Weingarten S, Riedinger M, Conner L, Johnson B, Ellrodt A G

机构信息

Health Services Research, Cedars-Sinai Medical Center, Los Angeles, CA 90048.

出版信息

Med Care. 1994 Dec;32(12):1232-43. doi: 10.1097/00005650-199412000-00006.

DOI:10.1097/00005650-199412000-00006
PMID:7967861
Abstract

Although more than 1,000 medical practice guidelines have been developed, there have been few evaluations of their use in clinical practice or information to judge whether practice guidelines can be used to reduce health care costs. For this reason, the authors conducted a prospective controlled clinical trial with an alternating-month design at a large teaching community hospital to study the use of a practice guideline to promote early transfer of patients admitted to a hospital with congestive heart failure (CHF) from the coronary care unit (CCU) and intermediate care unit to unmonitored beds.
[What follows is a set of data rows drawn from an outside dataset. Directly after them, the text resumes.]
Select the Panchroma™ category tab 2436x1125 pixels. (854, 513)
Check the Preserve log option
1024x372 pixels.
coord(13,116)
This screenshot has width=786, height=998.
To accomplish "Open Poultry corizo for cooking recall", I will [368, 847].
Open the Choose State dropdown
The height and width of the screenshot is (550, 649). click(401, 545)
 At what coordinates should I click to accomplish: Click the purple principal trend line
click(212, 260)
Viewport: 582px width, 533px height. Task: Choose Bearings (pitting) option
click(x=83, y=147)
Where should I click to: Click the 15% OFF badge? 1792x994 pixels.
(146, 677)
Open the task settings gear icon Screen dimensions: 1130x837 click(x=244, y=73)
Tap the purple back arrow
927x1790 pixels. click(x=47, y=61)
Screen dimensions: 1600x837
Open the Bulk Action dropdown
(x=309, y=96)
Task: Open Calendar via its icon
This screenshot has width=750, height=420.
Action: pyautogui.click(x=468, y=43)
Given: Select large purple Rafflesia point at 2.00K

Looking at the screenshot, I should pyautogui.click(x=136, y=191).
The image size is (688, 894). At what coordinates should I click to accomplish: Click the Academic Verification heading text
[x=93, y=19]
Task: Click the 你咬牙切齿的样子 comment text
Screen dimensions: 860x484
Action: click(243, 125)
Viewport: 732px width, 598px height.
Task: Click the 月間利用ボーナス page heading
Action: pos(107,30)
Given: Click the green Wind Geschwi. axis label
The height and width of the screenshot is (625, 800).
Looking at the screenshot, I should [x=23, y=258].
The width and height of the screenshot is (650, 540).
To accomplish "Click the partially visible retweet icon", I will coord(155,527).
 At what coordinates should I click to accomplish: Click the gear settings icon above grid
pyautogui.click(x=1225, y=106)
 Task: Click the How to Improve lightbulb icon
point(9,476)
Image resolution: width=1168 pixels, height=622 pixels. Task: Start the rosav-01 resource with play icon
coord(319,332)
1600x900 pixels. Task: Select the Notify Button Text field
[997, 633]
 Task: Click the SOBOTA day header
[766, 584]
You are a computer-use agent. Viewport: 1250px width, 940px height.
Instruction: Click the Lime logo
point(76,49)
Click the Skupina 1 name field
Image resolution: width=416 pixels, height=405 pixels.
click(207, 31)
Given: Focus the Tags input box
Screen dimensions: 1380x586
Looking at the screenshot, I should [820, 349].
The practice guideline was supported by locally derived risk information and recommended consideration of early "step-down" transfer of low-risk patients with CHF 24 hours after hospital admission. Physicians caring for patients identified as "low risk" received concurrent personalized written and verbal reminders concerning the guideline recommendation. Study subjects were patients admitted to a hospital CCU and intermediate care unit between November 1, 1991 and April 30, 1993 with a diagnosis of CHF or pulmonary edema. Ninety patients with CHF were identified as low risk according to the guideline during the study period. Feedback of the practice guideline recommendation was not associated with a significant increase in physician adoption of the guideline or shorter lengths of stay in the CCU or intermediate care unit. Physicians may have compensated for statistically insignificant reductions in monitored lengths of stay by increasing the length of stay in unmonitored beds (1.80 +/- 2.32 to 4.02 +/- 4.09 days, P = .002) and the total length of stay (4.73 +/- 2.43 to 6.71 +/- 5.44 days, P = .03). Quality of patient care, patient outcomes, and patient satisfaction were not affected by the guideline. Our study results suggest that implementation of a locally derived practice guideline for patients with CHF did not result in adoption of the guideline by physicians. The complexity of implementing the guideline, changes in physician practice before the study, and the failure of the guideline to address the continuum of patient care across monitored and unmonitored beds may have accounted for rejection of the guideline. Our experience demonstrates that practice guidelines, whenever possible, should be evaluated in prospective trials before they should be disseminated for widespread use.